Speaking with local children can open the eyes of planners and architects to what both needs and possibilities are, suggested panellist Dinah Bornat of ZCD Architects.

“Ask children what it’s like to play outside, what do they like to do, and what will give them the freedom to play as long as they can and what we can do to make it better for them,” Bornat said. “We should be talking to people; it should be mandatory.”

Unfortunately, much planning around revamping facilities and community centres results in “a bit of gloss on the same old, same old”, said fellow panellist Julia Foster of architecture firm David Lock Associates.

She urged that putting activity at the core of regeneration and sustainable place-making should be “standard practice”. Many adaptations don’t have to cost significant sums of money, she added.

“Think about how people live,” Foster urged. She gave the example of paths being created in green spaces by local facilities so that parents waiting for children to complete an activity can “get out [of the car] and take a walk” instead of “playing a half hour of Candy Crush”.
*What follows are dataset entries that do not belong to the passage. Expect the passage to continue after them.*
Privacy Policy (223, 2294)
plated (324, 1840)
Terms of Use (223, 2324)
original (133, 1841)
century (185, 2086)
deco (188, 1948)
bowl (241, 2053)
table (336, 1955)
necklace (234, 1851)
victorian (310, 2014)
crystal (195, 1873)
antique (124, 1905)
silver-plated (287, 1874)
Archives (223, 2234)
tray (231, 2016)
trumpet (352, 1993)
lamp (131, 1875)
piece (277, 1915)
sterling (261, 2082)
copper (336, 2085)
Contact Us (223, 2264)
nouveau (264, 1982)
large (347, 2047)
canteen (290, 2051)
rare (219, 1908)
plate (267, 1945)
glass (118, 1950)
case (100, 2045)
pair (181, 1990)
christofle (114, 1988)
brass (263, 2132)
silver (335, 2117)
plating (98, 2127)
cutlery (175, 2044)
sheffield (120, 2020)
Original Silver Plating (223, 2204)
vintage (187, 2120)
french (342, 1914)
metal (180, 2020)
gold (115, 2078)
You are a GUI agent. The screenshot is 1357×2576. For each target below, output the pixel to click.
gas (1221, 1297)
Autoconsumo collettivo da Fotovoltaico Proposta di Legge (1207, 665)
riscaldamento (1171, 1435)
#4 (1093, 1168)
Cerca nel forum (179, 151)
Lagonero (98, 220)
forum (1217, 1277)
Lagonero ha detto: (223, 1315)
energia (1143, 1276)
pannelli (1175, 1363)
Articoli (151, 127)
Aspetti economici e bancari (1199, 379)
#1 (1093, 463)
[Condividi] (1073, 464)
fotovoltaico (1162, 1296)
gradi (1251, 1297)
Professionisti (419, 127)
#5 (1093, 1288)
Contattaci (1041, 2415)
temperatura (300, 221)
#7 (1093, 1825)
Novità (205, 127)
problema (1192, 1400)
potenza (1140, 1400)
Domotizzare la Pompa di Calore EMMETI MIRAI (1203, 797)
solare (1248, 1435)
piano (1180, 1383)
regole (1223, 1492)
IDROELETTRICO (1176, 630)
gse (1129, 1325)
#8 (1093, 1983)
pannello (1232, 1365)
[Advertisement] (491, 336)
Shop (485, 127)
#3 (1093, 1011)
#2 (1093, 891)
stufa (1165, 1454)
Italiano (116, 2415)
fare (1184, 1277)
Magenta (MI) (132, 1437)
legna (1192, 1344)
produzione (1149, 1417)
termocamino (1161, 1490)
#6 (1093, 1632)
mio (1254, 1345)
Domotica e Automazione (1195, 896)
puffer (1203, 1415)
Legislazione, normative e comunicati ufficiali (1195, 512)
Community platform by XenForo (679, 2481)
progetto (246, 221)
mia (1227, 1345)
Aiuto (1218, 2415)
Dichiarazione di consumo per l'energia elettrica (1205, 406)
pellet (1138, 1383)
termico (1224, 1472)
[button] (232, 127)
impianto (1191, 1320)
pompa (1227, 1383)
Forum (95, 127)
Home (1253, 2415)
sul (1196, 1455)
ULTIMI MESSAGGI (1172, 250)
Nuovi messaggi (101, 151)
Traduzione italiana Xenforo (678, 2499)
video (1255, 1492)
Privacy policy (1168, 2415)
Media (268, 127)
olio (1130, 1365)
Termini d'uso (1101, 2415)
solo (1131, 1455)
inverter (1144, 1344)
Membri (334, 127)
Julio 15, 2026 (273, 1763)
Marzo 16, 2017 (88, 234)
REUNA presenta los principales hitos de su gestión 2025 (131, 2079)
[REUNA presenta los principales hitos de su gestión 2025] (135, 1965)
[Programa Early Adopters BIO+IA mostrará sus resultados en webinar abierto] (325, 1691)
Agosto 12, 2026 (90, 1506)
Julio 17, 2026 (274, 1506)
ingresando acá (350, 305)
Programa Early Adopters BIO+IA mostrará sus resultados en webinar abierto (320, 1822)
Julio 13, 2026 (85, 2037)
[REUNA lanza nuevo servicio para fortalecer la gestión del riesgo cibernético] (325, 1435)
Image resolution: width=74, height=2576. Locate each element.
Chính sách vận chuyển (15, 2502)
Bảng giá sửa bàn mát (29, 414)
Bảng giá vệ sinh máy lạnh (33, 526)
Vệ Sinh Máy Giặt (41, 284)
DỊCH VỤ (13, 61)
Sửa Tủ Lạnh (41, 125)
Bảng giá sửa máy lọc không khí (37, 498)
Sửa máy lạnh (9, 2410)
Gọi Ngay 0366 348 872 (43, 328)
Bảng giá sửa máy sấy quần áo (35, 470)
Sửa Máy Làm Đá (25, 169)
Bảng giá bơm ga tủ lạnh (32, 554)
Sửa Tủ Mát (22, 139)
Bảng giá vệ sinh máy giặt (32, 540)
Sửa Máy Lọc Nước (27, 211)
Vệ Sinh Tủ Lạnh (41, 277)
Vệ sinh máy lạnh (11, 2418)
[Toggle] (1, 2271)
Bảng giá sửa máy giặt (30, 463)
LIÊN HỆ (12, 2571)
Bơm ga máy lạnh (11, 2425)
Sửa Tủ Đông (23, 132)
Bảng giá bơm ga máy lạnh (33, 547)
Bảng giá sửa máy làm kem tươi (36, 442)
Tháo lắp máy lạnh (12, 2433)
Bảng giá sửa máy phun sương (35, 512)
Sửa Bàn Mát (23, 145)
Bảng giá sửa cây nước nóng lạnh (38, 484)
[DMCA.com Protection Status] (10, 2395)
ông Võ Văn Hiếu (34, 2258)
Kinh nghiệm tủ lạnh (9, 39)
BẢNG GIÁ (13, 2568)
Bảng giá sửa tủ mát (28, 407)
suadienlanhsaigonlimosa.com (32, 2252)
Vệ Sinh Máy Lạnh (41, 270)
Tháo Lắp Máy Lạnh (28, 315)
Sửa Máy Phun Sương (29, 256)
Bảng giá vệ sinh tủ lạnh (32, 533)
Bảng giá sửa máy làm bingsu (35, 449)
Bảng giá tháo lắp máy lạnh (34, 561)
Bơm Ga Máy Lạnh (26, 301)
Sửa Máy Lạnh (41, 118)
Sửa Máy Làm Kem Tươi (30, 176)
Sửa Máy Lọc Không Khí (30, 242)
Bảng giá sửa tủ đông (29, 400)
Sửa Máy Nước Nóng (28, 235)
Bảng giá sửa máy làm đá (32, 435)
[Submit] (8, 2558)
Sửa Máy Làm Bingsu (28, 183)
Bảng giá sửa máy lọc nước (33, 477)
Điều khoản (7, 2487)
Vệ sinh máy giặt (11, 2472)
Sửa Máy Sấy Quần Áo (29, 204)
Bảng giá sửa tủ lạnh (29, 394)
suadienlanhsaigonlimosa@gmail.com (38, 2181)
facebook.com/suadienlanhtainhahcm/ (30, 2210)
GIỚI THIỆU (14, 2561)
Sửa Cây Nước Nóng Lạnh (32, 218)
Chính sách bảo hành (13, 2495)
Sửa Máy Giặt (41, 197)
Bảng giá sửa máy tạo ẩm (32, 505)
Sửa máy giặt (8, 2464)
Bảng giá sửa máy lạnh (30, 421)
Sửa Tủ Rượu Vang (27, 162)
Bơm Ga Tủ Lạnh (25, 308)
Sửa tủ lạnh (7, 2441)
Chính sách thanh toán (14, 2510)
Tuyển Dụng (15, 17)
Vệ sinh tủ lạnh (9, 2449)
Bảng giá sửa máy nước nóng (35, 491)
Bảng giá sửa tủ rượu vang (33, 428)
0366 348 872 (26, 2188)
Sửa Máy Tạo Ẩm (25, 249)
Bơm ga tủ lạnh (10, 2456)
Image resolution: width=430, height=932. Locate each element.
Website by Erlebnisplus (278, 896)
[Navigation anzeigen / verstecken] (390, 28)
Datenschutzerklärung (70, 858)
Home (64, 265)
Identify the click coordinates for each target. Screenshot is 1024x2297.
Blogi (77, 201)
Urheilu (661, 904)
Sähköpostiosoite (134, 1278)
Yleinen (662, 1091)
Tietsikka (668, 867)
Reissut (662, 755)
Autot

From the beginning, new or improved spaces must be planned for continuous use by a variety of activities, urged panellist James Scott of firm Urban & Civic. The key is visibility, he said.

For instance, to promote area-wide bicycling or walking that all ages and abilities can use, benches should be installed at points along the path so that people with mobility issues know immediately that they can regularly stop to rest.

Also, Scott said, playgrounds can be designed to accommodate use by people of all ages with swings of different sizes, for instance.

The 90-minute session with all panellists urging the wide circulation of the new ‘Active Travel’ guide to engage constituents in adapting their mindsets. Said Bornat: “It would be nice if we could quit going to Holland every time to see what good looks like.”